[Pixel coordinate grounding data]
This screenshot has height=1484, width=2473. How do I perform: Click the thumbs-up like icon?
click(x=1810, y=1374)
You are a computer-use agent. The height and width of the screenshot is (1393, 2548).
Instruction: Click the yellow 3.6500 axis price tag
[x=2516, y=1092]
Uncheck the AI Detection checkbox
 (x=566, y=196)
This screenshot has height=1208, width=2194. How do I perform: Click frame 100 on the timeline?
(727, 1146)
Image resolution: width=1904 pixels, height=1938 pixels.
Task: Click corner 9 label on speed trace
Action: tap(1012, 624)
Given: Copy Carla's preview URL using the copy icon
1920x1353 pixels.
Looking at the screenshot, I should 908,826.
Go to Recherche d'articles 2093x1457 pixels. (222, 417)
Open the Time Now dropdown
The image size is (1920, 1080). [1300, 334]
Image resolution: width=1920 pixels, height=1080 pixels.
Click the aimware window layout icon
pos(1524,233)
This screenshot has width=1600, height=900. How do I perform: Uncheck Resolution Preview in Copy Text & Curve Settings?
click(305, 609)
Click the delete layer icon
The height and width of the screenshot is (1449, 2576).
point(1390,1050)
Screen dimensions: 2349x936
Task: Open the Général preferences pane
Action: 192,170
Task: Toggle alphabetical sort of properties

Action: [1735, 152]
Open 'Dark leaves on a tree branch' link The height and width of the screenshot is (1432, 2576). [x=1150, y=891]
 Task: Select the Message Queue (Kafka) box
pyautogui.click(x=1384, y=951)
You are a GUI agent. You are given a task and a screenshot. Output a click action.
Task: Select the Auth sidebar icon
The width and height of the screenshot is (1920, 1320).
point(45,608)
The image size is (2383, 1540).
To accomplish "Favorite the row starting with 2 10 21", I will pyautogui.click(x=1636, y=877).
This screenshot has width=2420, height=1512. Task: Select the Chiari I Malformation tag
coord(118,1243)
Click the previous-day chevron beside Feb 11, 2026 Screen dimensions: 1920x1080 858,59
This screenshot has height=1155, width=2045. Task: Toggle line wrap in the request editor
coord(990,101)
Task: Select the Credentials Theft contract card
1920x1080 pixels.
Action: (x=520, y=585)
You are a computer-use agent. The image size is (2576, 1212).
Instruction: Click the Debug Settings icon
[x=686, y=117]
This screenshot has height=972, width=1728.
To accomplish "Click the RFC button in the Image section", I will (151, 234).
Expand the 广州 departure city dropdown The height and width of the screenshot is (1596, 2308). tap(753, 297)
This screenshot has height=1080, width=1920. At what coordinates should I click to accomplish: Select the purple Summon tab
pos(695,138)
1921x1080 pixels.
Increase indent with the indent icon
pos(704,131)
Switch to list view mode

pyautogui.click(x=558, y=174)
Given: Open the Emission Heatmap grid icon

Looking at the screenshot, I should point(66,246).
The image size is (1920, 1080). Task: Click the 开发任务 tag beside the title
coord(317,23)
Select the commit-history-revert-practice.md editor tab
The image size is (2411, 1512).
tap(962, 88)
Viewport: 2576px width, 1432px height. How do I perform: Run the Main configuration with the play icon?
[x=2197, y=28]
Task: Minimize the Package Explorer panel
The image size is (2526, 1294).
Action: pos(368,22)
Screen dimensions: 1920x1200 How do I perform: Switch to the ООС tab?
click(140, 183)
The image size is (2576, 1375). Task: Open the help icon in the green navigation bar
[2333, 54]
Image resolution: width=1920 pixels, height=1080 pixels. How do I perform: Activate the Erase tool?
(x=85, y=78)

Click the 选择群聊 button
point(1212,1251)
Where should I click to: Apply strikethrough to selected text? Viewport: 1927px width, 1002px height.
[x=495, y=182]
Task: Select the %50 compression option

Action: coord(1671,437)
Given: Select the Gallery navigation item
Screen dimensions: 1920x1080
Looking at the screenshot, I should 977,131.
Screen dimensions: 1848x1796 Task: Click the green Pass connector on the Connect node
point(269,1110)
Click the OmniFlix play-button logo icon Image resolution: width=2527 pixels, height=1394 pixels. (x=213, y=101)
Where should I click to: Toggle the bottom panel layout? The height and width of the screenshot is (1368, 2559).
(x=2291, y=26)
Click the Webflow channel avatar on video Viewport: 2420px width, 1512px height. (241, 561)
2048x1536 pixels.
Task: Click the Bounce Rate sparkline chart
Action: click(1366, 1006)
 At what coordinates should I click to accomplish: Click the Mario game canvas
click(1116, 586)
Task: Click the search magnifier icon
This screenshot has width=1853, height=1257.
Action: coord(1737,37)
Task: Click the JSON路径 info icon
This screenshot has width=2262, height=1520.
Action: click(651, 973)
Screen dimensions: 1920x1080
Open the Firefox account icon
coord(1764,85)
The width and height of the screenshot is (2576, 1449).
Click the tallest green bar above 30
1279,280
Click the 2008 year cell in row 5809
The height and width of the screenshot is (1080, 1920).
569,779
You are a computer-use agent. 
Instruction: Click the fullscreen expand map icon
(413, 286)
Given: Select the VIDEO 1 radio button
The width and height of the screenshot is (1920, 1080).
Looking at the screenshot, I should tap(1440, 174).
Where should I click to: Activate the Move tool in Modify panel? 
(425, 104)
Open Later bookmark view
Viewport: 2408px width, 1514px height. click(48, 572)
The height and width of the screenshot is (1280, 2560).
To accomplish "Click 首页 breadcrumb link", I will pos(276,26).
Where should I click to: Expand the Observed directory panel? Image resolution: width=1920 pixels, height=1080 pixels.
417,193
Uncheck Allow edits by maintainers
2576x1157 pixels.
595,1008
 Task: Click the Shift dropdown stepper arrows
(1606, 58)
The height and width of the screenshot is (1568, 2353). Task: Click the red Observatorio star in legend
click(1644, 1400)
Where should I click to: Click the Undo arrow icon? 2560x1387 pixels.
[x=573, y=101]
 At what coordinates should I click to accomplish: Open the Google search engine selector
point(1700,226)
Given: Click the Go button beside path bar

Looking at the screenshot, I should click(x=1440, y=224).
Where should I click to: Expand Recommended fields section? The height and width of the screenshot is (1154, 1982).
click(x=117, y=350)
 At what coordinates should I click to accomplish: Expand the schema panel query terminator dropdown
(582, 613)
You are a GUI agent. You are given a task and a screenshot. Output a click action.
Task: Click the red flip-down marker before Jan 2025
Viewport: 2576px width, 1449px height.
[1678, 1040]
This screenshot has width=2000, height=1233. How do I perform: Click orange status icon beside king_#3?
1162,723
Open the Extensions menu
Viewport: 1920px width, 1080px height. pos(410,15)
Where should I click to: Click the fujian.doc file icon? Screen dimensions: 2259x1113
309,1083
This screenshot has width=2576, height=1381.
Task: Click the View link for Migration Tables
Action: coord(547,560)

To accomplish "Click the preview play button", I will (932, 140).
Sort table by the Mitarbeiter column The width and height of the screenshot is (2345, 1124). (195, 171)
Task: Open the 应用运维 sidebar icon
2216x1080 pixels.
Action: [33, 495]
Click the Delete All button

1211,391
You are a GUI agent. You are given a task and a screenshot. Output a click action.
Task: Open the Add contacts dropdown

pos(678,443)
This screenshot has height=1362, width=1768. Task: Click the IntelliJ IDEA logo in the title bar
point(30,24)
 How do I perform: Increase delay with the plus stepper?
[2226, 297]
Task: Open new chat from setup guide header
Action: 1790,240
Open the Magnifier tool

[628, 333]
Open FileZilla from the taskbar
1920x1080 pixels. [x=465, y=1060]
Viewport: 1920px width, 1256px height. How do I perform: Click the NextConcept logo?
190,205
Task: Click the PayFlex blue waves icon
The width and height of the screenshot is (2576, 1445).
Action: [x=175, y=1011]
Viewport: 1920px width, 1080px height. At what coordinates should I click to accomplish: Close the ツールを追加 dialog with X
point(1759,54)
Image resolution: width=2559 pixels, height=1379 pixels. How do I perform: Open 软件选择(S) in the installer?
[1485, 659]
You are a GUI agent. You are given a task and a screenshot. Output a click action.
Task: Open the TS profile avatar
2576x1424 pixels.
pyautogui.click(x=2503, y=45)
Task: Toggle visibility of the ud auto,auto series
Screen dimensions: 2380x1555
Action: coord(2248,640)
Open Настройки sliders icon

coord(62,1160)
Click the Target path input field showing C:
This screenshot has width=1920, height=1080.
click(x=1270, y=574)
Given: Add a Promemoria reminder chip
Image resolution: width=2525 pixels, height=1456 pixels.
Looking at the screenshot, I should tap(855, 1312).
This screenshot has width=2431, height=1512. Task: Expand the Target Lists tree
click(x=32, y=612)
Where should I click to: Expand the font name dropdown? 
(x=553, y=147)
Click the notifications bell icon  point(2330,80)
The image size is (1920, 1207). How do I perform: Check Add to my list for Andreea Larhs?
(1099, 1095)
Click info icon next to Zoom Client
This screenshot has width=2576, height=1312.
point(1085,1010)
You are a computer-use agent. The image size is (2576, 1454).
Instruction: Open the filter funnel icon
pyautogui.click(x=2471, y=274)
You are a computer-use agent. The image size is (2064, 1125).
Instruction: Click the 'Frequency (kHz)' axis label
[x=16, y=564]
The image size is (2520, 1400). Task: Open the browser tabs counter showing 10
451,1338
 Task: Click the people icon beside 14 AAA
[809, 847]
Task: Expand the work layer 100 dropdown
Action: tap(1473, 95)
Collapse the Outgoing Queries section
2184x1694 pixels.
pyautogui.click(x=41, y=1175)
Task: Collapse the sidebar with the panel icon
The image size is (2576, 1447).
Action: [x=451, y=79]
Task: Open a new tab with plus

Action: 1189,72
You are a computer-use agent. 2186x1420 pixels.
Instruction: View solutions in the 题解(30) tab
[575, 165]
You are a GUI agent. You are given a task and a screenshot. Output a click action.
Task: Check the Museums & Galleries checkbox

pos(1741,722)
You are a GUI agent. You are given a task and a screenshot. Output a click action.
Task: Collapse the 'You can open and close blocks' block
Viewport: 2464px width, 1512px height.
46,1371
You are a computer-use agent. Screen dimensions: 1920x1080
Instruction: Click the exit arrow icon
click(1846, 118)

• _Activity_: Retype the portion of the data above that starts on the line with "Image resolution: width=2525" and finishes on the line with "You are a computer-use agent. The image size is (2576, 1454).", including both of those lines.

• _Response below_:
Image resolution: width=2525 pixels, height=1456 pixels.
Looking at the screenshot, I should tap(855, 1312).
This screenshot has width=2431, height=1512. Task: Expand the Target Lists tree
click(x=32, y=612)
Where should I click to: Expand the font name dropdown? 
(x=553, y=147)
Click the notifications bell icon  point(2330,80)
The image size is (1920, 1207). How do I perform: Check Add to my list for Andreea Larhs?
(1099, 1095)
Click info icon next to Zoom Client
This screenshot has width=2576, height=1312.
point(1085,1010)
You are a computer-use agent. The image size is (2576, 1454).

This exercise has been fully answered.